It began as a campaign against the opening of a fast food outlet in Rome.

When McDonalds announced the opening of a branch near the city’s famous Spanish Steps in 1986, Italian food activist Carlo Petrini launched a protest, setting up what is now known as the Slow Food movement.

Central to his campaign was promoting food produced by the local community.

Compared to the Arts and Crafts movement’s response to 19th-century industrialisation, Slow Food was designed to support local and regional variations in ingredients and cooking styles over homogenised mass-produced food.

Seventeen years on, the movement has more than 100,000 members across 150 countries, all promoting their own locally sourced foods and driving a political campaign against the globalisation of agricultural products.

Alex Chambers, leader of Warwickshire’s Slow Food group, stumbled across the movement by chance 15 years ago while on holiday in Italy.

He says: “It was a warm evening in Tuscany when we were looking for a restaurant in the middle of nowhere.

“We were driving round in circles along these winding green lanes and eventually we saw a finger post with a snail symbol on.

“We followed it a couple of miles along the track, up a hill, and found a typical Tuscan farmhouse with a veranda and tables outside.

“So we parked up and sat down.
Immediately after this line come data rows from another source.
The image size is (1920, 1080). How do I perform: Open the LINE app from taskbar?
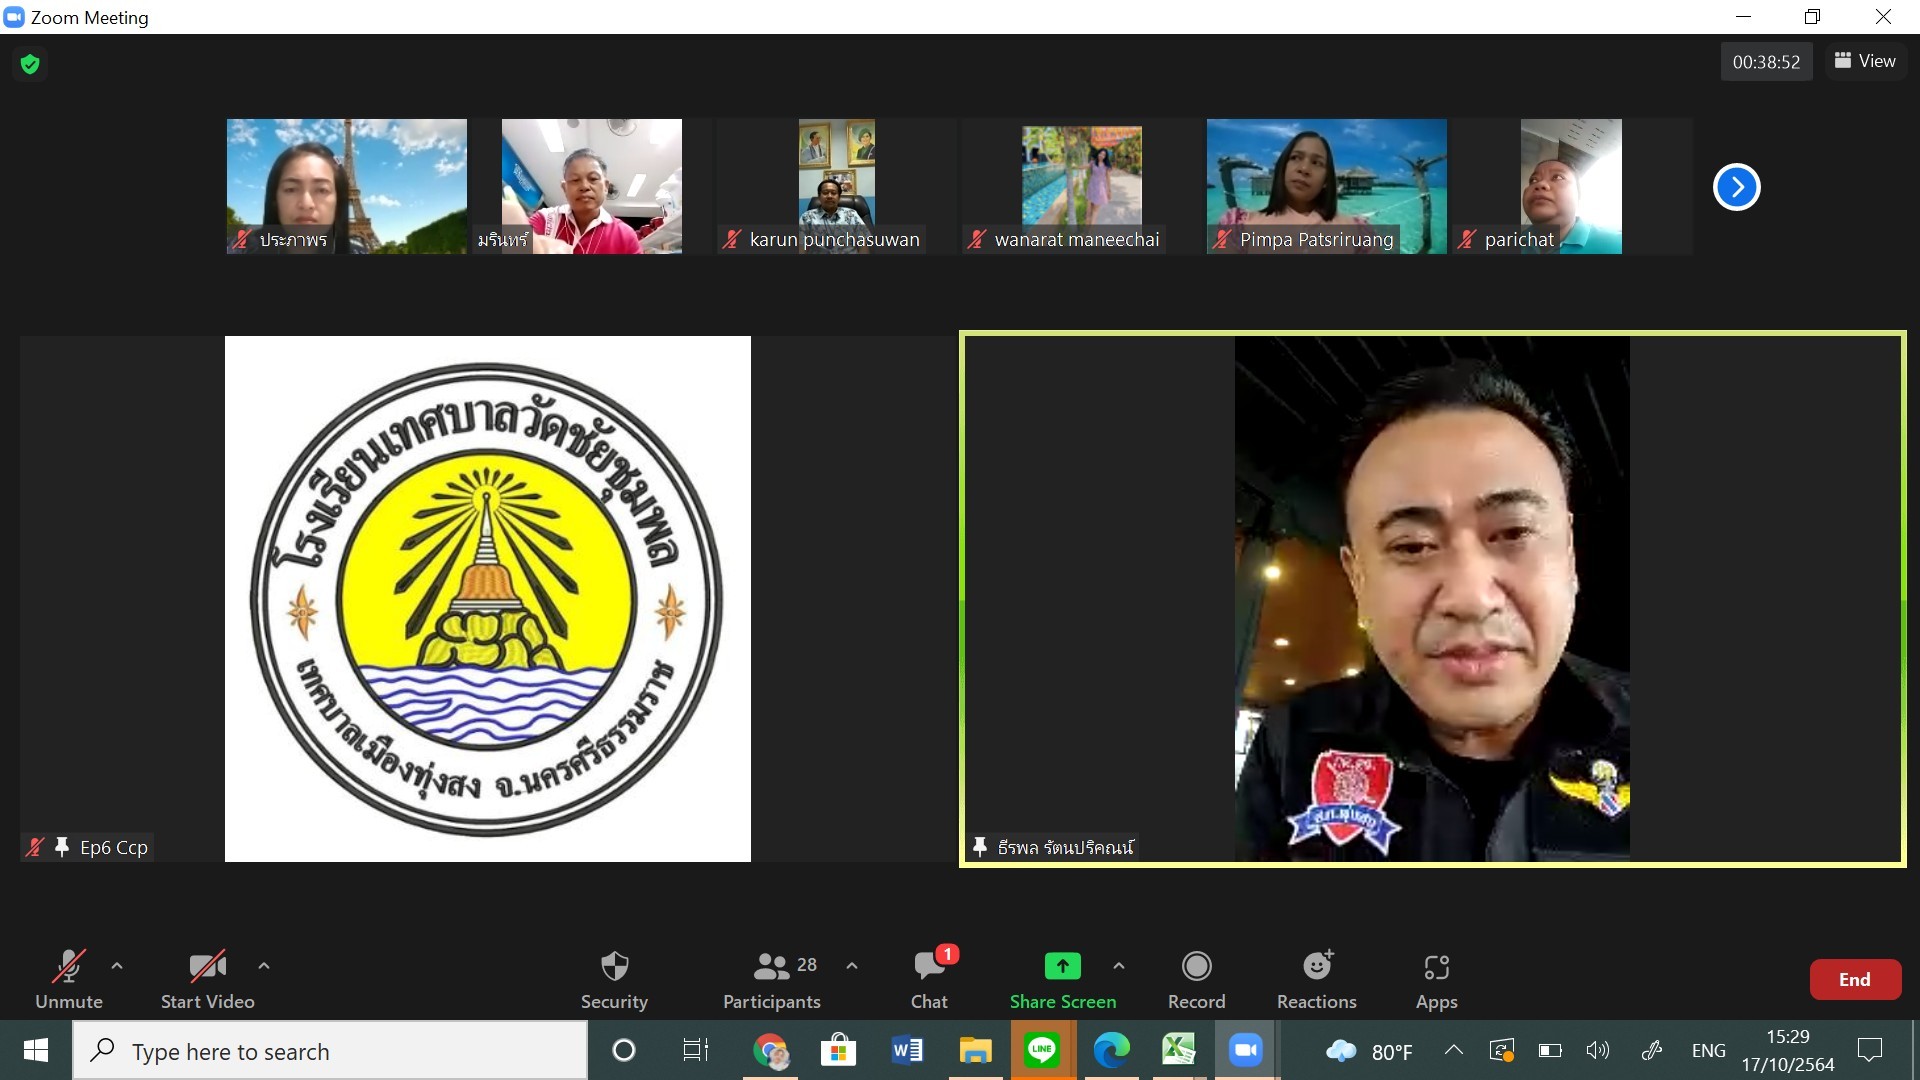[x=1042, y=1050]
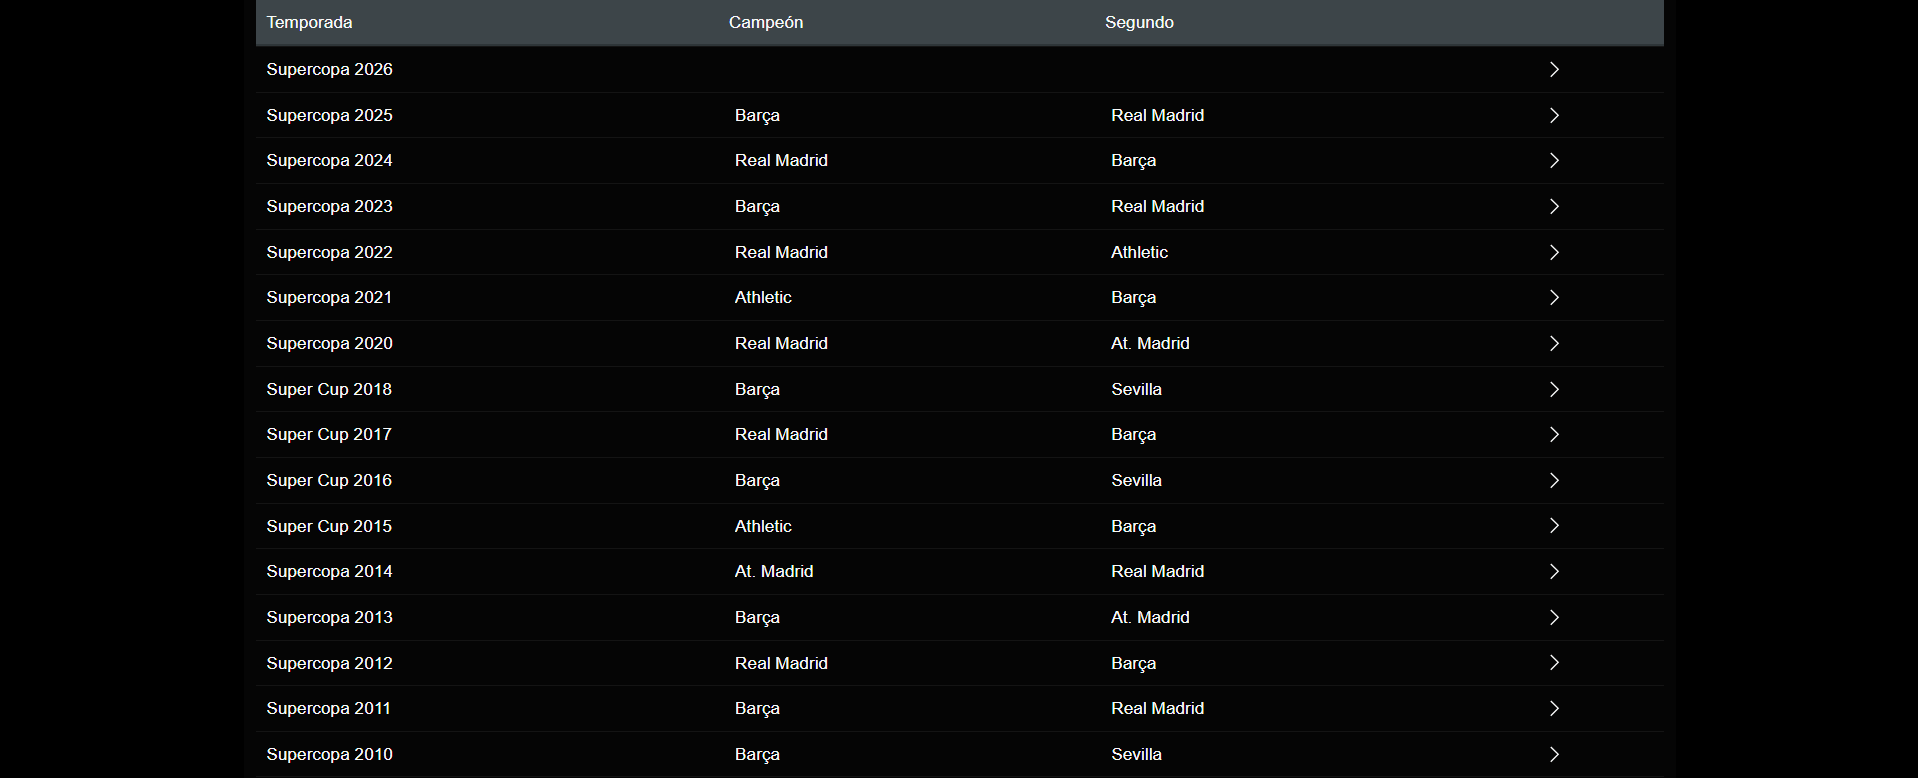
Task: Click At. Madrid runner-up in Supercopa 2013
Action: 1150,617
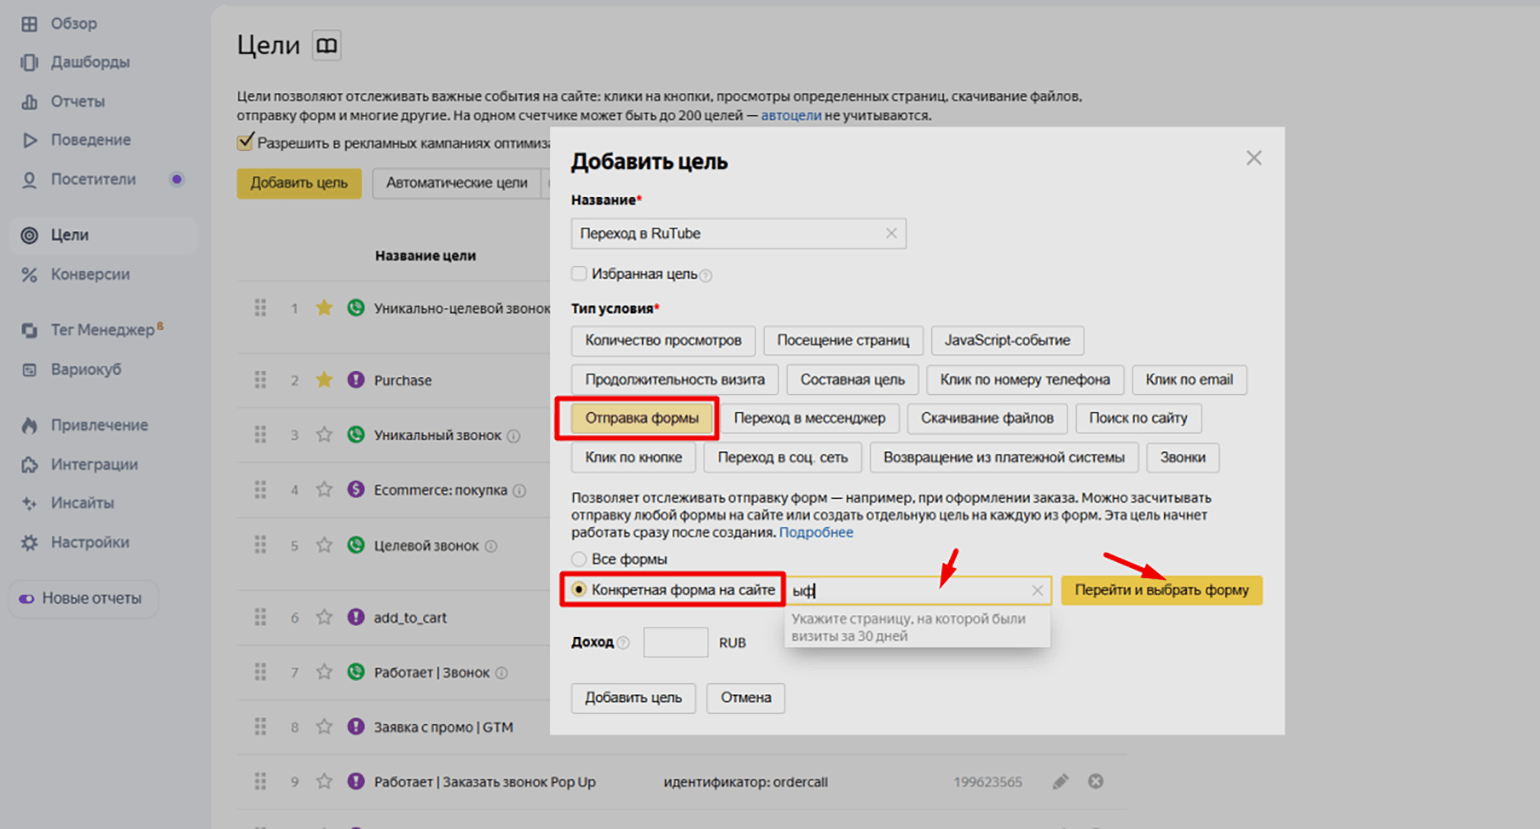The width and height of the screenshot is (1540, 829).
Task: Click the book help icon beside Цели heading
Action: (326, 46)
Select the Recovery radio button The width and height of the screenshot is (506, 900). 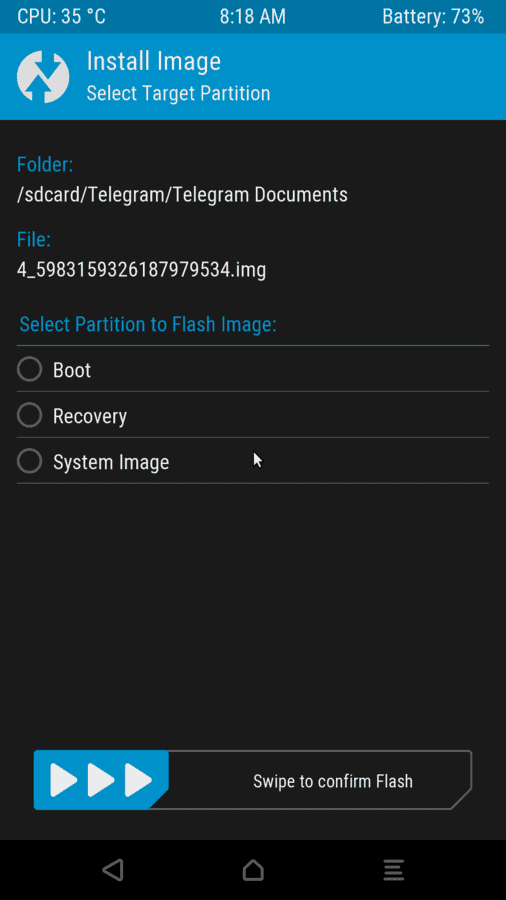coord(29,415)
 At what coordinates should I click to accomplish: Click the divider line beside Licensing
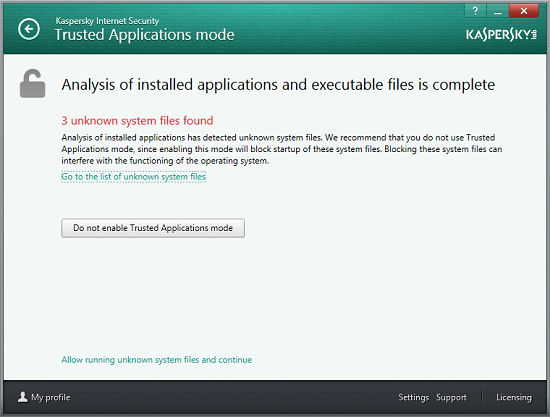click(x=482, y=397)
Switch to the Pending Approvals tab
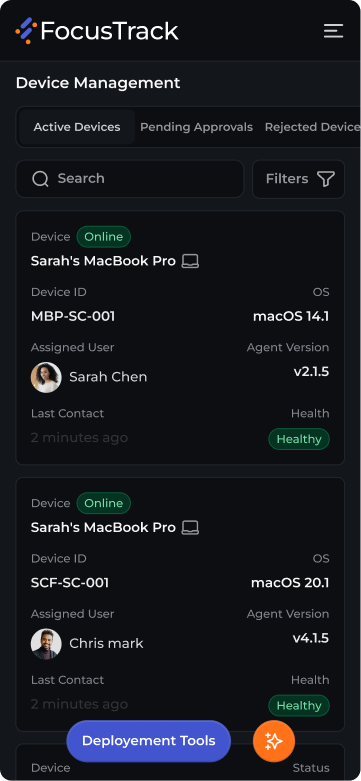Image resolution: width=361 pixels, height=781 pixels. click(x=196, y=127)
We didn’t speak much Italian in those days so there was some gesturing and chit-chat and there were people in the kitchen busy cooking.

“Big bottles of wine started turning up and cars were pulling up, with people getting all sorts of food and drink out of their car boots for the table.

“It was a brilliant night and at 2am when we asked for the bill we were told there wasn’t one.

“We insisted we must pay but they told us it was a local slow food meeting and we’d unwittingly gate crashed.”

Alex and his wife Sara brought the idea back to Britain with them, setting up their own Italian deli from their home and becoming artisan food producers using locally sourced ingredients in traditional Italian recipes.

Carlo Petrini founded the Slow Food movement in Italy in 1986.
Carlo Petrini founded the Slow Food movement in Italy in 1986.

Based in the picturesque village of Monks Kirby near Rugby, Squisito sells online as well as at farmers’ markets around the Midlands, maintaining a strong community presence by holding artisan cookery courses in the village in curing, smoking, sausage making and ice cream making.

Alex says: “Slow food is about local food. It’s about protecting your food heritage.

“It’s absolutely the opposite of fast food. It helps if you understand Italian ways and Italian culture.

“In Italy supermarkets make up 10 per cent of shopping rather than 90 per cent.

“There, if you went from somewhere like Coventry to Rugby not only would they speak a bit of a different dialect, they would also cook things differently.

“The ordinary person doesn’t aspire to owning a house or a big car, but they do aspire to good food and good wine in the same way the English aspire to material things.”

So why has Britain taken such a different path?

“We are the first industrialised nation,” says Alex, “and as people moved away from the land in their masses we lost our link with the land and with local butchers and bakers, etc.

“Our food values and, to a certain extent, our health have been destroyed by commercialisation.

“When you look under the bonnet and learn what supermarkets do, where they buy from and how their food is processed to look fresh when it can actually be weeks or months old it calls into question the way we live and our disconnect between the land and our social responsibilities to each other and the environment.”

Ten years ago a study by the New Economics Foundation highlighted “the multiplier effect” showing that supporting local businesses invigorates the local economy.

The research suggested that £10 spent with a local grower would be circulated two and a half times locally, being worth £25 to the local economy, whereas the same money spent in a supermarket left the community much quicker, with a local multiplier of just 1.4, making it worth £14.

“Some people see a price tag,” says Alex, “but they don’t associate the price with the cost of the ingredients.”

While the Slow Food movement is hindered by modern lifestyles, with both parents in many families in full-time work and supermarkets offering the ultimate in 24-hour convenience, there is a growing demand for better quality food and, fuelled by the horsemeat scandal earlier this year, more honest information about the source of the products we are consuming.

In Warwickshire, Alex and Sara took Slow Food a step further, launching their own Secret Supper Club.

Labelled an “anti-restaurant”, the monthly supper club invites foodies to the Chambers’ Monks Kirby home, where they can watch Sara prepare the meal in the kitchen before sitting with others around the dining table to share a seven-course Italian supper.

“Everybody eats – it’s the one thing that unifies us all,” says Alex.

“In any walk of life you could meet a “foodie”, whether you’re an earl or a peasant.

“Slow food is about conviviality as much as anything else – meeting new people and sharing and valuing what you have.

“Dinner parties and slow food are seen as middle class in England. They’re not. In fact, they’re quite the reverse.

“If you’re interested in the idea of slow food start your own supper club, get Carlo Petrini’s book Slow Food Nation, and if you haven’t seen a local dish for a while, like Coventry Godcakes, go and make them.

“That’s what slow food is all about.

“It’s realising that good food should be a right, not a luxury.”